Opinion
November 5, 1962
Order, entered July 28, 1961, unanimously modified, on the law, the facts and in the exercise of discretion, to the extent of reversing that part of said order which granted permission to the substituted administratrix to amend the complaint to add a cause of action for wrongful death and denying the motion of the substituted administratrix, without prejudice to a renewal on a proper medical affidavit and as thus modified the order is affirmed, with $20 costs and disbursements to appellants. The original plaintiff instituted an action for personal injuries in May, 1958, resulting from an accident three months before. The bill of particulars alleged a whiplash injury to the soft tissues of the neck and back, a fracture of the seventh rib, and confinement for approximately five months. An amended bill served in February, 1959, later claimed that plaintiff was still partially disabled, though ambulatory, and a fracture of the first lumbar vertebra. In moving for a substitution and to add a cause for wrongful death, the administratrix stated that the plaintiff committed suicide on November 7, 1960, and in her belief, the death occurred as a result of the injuries sustained in the accident. No medical proof was submitted. In granting the motion to add a cause of action for wrongful death competent proof must be submitted, indicating a causal relationship between the accident and the subsequent death. ( Bedarf v. Rosenbaum, 286 App. Div. 1103.) In this case, the mere conjecture of the administratrix, absent any medical proof, that the original plaintiff's mental condition deteriorated after the accident to such an extent that she finally committed suicide, is not the competent proof required.

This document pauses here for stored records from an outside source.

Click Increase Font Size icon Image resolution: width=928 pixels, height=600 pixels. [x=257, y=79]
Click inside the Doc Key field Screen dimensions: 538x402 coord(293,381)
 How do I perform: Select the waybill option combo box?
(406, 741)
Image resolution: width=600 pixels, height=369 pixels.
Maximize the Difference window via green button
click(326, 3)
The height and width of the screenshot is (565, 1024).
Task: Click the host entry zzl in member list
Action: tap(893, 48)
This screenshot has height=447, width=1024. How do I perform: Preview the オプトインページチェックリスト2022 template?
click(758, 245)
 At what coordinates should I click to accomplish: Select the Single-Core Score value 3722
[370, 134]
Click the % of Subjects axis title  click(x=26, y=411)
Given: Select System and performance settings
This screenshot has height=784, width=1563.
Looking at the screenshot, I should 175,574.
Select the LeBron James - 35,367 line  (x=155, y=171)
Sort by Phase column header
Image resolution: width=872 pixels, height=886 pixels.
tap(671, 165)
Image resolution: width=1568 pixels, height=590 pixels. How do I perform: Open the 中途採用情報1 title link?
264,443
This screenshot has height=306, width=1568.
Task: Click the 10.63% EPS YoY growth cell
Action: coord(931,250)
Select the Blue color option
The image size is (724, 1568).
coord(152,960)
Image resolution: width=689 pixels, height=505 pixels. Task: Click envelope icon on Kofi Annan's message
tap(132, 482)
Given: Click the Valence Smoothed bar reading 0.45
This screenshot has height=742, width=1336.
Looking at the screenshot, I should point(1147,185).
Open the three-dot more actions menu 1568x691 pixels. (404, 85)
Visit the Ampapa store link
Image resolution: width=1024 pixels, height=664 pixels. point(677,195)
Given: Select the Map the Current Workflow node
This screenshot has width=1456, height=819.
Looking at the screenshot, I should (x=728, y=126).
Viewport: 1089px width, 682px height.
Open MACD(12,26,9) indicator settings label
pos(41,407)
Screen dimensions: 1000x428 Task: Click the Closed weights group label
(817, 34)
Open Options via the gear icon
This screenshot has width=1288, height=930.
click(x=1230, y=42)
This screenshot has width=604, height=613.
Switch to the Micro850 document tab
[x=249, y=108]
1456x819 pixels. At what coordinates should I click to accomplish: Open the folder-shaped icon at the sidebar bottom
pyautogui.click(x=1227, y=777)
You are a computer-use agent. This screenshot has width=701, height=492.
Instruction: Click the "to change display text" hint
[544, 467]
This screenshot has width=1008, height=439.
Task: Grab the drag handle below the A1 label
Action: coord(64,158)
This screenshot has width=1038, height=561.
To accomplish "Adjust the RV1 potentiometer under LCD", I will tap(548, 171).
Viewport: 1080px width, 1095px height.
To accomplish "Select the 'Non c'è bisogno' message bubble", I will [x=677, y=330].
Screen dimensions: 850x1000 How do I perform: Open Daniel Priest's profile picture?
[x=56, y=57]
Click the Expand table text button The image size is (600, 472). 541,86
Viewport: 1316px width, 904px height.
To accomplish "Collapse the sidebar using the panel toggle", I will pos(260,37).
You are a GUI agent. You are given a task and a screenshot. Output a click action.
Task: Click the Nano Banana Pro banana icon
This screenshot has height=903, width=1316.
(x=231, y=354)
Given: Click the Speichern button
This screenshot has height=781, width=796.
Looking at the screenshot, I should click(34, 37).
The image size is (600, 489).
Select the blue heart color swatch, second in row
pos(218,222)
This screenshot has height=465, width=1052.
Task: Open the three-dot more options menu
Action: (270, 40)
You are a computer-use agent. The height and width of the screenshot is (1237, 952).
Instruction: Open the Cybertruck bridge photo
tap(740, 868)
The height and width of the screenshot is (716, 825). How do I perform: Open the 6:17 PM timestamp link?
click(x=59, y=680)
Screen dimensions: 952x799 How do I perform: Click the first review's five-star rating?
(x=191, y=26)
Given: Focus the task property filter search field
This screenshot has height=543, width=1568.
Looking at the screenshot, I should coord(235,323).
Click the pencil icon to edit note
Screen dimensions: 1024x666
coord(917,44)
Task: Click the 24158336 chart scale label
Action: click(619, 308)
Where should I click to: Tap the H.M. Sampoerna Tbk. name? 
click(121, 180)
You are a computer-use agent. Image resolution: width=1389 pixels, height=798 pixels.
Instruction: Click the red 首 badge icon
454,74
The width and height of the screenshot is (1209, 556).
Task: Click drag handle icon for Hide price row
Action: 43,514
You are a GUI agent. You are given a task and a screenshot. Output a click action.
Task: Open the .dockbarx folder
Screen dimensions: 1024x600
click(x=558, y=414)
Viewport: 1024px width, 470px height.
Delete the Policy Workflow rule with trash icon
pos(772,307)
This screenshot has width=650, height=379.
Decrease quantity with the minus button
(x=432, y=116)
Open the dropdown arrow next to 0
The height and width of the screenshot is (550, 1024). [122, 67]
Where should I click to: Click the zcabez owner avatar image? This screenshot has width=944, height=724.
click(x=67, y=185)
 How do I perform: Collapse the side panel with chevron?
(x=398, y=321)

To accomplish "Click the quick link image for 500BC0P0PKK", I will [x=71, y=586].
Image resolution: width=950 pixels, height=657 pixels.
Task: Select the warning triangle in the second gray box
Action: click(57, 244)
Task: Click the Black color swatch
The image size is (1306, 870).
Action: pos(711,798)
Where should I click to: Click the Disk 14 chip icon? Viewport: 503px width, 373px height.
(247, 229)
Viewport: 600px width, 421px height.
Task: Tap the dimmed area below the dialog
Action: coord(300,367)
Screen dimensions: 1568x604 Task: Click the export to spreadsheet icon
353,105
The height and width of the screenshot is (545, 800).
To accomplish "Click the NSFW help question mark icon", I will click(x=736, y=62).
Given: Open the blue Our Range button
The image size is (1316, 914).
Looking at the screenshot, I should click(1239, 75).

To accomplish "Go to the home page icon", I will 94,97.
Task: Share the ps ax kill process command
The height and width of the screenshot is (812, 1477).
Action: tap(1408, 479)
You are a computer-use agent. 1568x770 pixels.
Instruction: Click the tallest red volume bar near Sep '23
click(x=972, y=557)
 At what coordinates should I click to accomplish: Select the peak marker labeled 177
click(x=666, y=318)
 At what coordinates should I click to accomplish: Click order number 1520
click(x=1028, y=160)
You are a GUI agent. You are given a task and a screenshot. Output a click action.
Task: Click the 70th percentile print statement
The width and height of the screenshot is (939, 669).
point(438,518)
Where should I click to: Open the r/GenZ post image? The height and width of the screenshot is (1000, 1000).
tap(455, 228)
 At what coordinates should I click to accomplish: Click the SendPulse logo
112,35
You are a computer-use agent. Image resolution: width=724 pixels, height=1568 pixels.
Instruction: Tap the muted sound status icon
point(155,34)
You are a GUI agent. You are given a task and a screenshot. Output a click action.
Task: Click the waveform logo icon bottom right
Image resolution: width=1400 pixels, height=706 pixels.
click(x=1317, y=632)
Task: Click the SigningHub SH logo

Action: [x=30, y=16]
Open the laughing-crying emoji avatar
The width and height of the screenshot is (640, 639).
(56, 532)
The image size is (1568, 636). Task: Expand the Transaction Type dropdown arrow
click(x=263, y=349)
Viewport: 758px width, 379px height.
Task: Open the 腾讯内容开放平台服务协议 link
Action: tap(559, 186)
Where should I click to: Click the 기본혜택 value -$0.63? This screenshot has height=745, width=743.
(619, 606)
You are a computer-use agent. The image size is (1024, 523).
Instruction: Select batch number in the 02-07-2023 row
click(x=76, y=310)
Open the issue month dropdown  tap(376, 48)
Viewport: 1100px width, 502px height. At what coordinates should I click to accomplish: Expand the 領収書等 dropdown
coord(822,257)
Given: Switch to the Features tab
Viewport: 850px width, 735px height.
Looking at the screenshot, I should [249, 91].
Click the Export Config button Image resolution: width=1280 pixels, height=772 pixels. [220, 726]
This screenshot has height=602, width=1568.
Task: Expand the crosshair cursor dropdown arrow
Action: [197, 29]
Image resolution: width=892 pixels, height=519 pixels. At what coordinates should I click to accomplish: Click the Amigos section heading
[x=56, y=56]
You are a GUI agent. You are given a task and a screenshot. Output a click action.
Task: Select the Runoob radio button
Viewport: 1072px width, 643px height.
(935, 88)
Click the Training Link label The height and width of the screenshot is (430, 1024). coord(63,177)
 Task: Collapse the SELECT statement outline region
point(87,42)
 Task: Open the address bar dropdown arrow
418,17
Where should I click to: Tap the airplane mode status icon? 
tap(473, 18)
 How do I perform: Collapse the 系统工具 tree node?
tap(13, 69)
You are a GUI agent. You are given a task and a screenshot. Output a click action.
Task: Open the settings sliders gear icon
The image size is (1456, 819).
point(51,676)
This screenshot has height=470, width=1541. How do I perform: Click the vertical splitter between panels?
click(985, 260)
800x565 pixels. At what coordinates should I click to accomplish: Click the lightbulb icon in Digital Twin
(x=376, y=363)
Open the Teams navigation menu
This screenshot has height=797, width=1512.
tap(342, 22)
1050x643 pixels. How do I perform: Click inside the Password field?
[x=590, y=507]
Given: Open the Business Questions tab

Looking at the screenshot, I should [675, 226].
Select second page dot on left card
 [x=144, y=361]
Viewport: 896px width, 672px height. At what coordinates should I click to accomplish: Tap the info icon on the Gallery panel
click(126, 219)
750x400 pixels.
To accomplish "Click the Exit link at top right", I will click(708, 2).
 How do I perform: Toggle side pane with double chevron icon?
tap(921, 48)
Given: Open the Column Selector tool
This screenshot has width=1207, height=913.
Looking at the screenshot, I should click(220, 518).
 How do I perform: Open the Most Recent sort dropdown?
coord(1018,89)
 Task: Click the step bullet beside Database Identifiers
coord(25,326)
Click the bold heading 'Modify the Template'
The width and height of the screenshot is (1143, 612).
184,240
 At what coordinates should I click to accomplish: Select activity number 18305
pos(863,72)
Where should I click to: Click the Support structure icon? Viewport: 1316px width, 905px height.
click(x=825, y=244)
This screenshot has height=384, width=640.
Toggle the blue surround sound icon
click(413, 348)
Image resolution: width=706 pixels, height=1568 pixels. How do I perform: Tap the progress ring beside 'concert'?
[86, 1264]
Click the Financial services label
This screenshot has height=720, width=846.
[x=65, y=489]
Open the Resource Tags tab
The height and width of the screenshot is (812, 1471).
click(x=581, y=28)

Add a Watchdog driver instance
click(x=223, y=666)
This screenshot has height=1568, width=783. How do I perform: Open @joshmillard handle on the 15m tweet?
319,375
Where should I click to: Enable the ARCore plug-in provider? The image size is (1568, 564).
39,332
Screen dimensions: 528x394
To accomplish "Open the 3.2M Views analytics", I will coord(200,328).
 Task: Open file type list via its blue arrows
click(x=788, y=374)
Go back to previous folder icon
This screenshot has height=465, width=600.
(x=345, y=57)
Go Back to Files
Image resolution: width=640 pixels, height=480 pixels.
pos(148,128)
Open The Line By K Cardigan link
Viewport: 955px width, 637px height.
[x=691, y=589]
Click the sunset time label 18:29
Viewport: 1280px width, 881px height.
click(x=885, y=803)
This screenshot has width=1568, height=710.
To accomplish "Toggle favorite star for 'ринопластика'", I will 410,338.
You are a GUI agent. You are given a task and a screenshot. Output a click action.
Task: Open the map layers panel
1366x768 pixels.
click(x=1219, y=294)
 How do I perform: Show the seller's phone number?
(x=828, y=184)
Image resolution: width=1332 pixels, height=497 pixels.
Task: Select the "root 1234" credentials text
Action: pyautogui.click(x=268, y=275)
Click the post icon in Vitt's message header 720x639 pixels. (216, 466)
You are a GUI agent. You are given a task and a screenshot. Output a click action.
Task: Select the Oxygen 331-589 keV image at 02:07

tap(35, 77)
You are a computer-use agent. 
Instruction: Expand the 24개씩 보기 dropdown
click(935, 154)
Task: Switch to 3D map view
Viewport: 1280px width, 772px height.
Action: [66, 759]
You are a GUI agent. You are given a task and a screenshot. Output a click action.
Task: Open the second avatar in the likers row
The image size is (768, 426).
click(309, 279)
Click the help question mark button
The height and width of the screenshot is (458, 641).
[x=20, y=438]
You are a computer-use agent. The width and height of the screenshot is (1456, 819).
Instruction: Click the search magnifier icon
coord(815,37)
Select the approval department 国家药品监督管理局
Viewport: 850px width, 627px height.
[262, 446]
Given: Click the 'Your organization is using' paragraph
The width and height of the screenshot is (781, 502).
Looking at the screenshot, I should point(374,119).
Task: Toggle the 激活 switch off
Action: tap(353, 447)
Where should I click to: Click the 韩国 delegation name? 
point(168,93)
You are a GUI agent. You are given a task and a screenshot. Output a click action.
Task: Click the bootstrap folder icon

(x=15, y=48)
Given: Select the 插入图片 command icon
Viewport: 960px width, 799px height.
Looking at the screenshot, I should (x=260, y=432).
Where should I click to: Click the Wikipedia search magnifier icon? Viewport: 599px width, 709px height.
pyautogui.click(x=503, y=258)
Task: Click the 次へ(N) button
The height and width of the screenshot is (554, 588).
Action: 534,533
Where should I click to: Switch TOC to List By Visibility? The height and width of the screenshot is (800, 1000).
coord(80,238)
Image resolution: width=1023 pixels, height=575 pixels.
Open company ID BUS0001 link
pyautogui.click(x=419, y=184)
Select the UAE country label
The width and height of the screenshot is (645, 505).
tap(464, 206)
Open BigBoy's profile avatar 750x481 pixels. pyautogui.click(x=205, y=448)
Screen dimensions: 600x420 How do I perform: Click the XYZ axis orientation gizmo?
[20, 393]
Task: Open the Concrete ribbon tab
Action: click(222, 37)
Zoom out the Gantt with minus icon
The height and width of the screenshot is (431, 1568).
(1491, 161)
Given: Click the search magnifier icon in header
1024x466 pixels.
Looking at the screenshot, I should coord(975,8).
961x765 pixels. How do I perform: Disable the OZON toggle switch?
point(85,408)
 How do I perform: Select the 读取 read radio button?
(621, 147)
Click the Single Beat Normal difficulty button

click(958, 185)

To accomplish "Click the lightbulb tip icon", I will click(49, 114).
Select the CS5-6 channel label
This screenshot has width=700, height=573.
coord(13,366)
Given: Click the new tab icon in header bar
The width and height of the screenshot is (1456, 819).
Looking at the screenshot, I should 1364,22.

Nor is there any merit to the argument that since the administratrix is free to start an independent action for wrongful death and then move for consolidation, pursuant to section 96 of the Civil Practice Act, the motion to amend was properly granted. For in Augenbraun v. G B Distributors ( 17 A.D.2d 785), it was held that the administratrix cannot avoid the burden of producing medical evidence connecting the death and the accident by such a procedural device. Accordingly the motion should have been denied, without prejudice to a renewal upon competent medical proof.
Concur — Breitel, J.P., Rabin, Valente, Stevens and Steuer, JJ.